PlameGame

News and events revolving around the ousting of CIA agent Valerie Plame.

Thursday, July 14, 2005

Republicans Anxiously Watching Rove Saga

By RON FOURNIER, AP Political Writer

Republicans are nervously watching the fight over Karl Rove's involvement in a news leak that exposed a CIA officer's identity, fearing that President Bush's chief adviser has become a major political problem.

While the president passed up another chance Wednesday to express confidence in his deputy chief of staff, his political team engineered a series of testimonials from members of Congress who praised Rove and condemned Democratic critics.

"The extreme left is once again attempting to define the modern Democratic Party by rabid partisan attacks, character assassination and endless negativity," said Rep. Tom Reynolds, R-N.Y., chairman of the GOP congressional committee. The Republican National Committee, virtually a political arm of the White House, urged GOP lawmakers to go public.

Still, several top GOP officials — including some White House advisers — said the fight was becoming a distraction to Bush's agenda. The GOP officials, speaking on condition of anonymity to avoid looking disloyal, said the president may face a credibility problem because his spokesman said in September that anybody involved in the leak would be fired.

These Republicans, all admirers of Rove, said they were surprised and disappointed when Bush stopped short of publicly backing his longtime aide.

A survey of Republicans outside Washington revealed similar concerns, though few officials were willing to go on record.

"I think he should resign," said Jim Holt, a GOP state senator from Arkansas who is running for lieutenant governor. He joked, "I hope Karl Rove doesn't come gunning for me."
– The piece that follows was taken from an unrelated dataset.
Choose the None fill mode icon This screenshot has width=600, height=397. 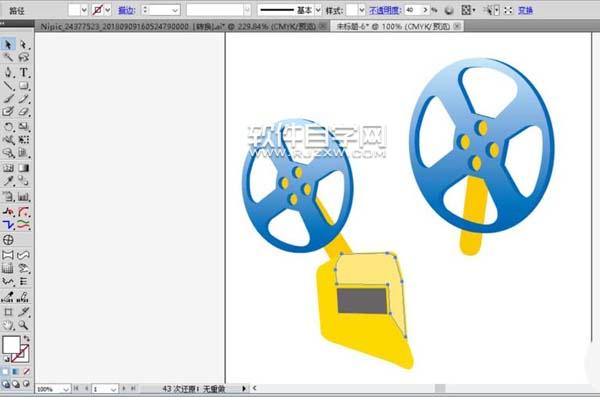[26, 371]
Bush said he would not discuss the matter further until a criminal investigation is finished.

"This is a serious investigation," the president told reporters after a Cabinet meeting, where Rove sat just behind him. "And it is very important for people not to prejudge the investigation based on media reports."
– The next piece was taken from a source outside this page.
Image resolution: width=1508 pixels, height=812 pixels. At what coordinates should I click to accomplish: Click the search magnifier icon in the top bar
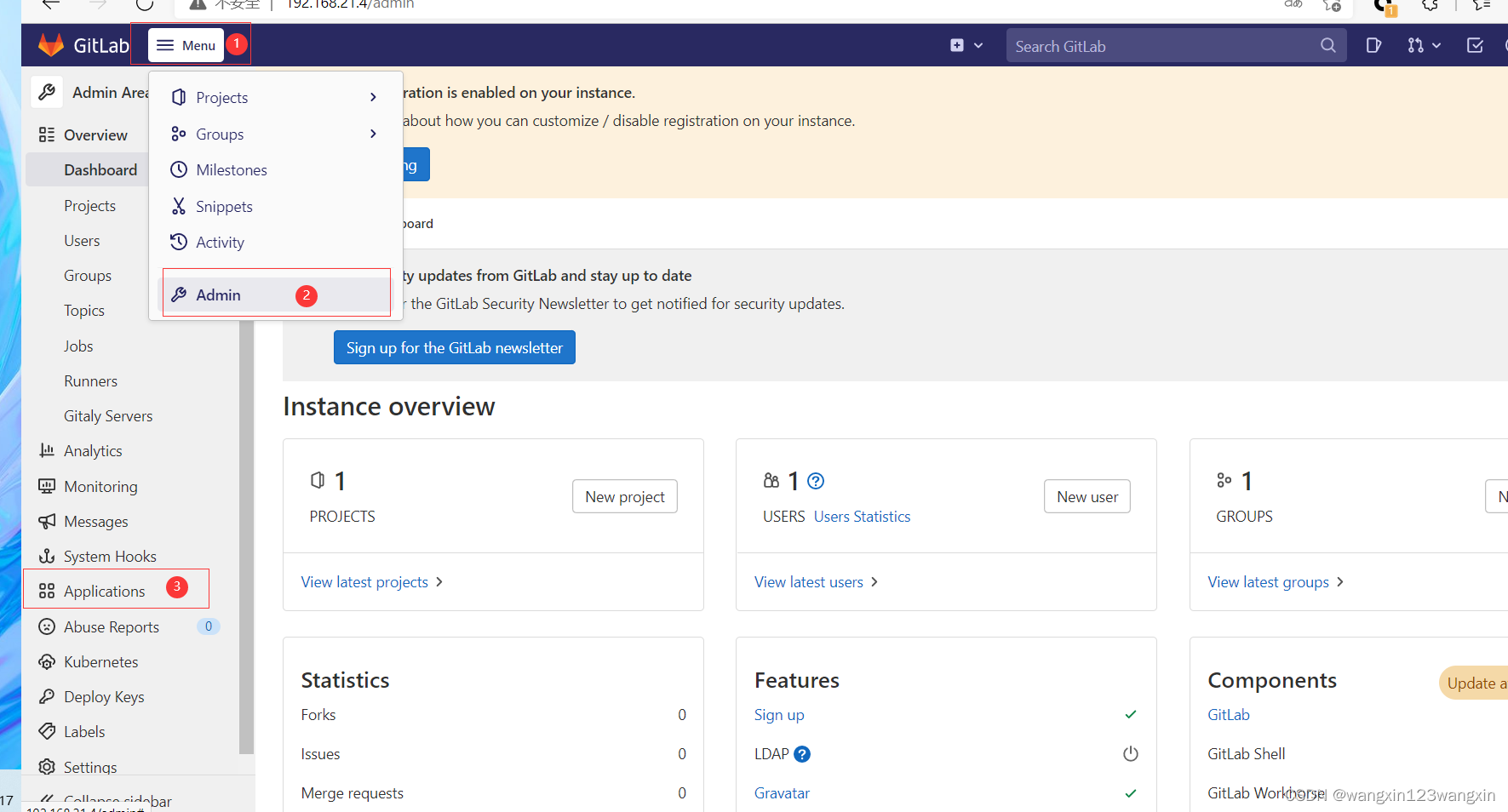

Later in the day, White House spokesman Scott McClellan insisted that Rove did have Bush's support. "As I indicated yesterday, every person who works here at the White House, including Karl Rove, has the confidence of the president," McClellan said.

Across town, a federal grand jury heard more testimony in its probe into whether anyone in the administration illegally leaked the name of CIA officer Valerie Plame in July 2003. Her husband, former ambassador Joseph Wilson, a critic of the administration's rationale for invading Iraq, has said the leak was an attempt to discredit him.

Time magazine reporter Matthew Cooper, who wrote an article that identified Plame, appeared before the grand jury for 2 1/2 hours.

Rove's attorney, Robert Luskin, said in a statement, "Cooper's truthful testimony today will not call into question the accuracy or completeness of anything Rove has previously said to the prosecutor or the grand jury. If the prosecutor seeks additional information from Rove in light of Cooper's testimony, Rove will promptly supply it.

"Rove has cooperated completely with the special prosecutor, and he has been repeatedly assured he is not a target of the investigation," Luskin said. "Rove has done nothing wrong. We're confident he will not become a target after the special prosecutor has reviewed all evidence."

Each political side intensified its attempts to discredit the other on Wednesday, producing a flurry of press releases and news conferences.

Senate Minority Leader Harry Reid, D-Nev., and three other Senate Democratic leaders — Charles Schumer of New York, Dick Durbin of Illinois and Debbie Stabenow of Michigan — sent a letter to Andrew Card, the White House chief of staff, asking him to release results of an initial internal investigation into the leak.

MoveOn.org, a liberal advocacy group, announced its members would stage a protest in front of the White House on Thursday to demand Rove's firing.

A survey of more than a dozen Republicans who live outside Washington found most siding with the White House. "It's a tempest in a teapot," said Denzil Garrison, former state GOP leader in Oklahoma.

"I have not heard a person bring it up in Michigan," said GOP consultant John Truscott of Lansing, Mich. "It's just not an issue out here."

Holt, the lieutenant governor candidate in Arkansas, said he was assigned to the National Security Agency while serving in the Army from 1989 to 1996. "If I were an operative, I sure wouldn't want anybody to reveal my identity," he said.

The White House previously has said Rove was not involved in the leak. But an internal Time magazine e-mail disclosed over the weekend suggested Rove mentioned to Time reporter Cooper that Wilson's wife was a CIA agent.

Rove's allies defend the White House's original denial by saying that Rove never mentioned Wilson's wife by name, a distinction that Holt said made no difference. "Is almost like saying it depends on what the definition of `is' is," he said, referring to former President Clinton's defense in the Monica Lewinsky case.

McClellan said Bush had not expressed confidence in Rove in a session with reporters because no one had asked him that directly. Still, Bush had three opportunities in two days to defend Rove publicly after questions about the case were posed to him and, for whatever reasons, he chose not to do so.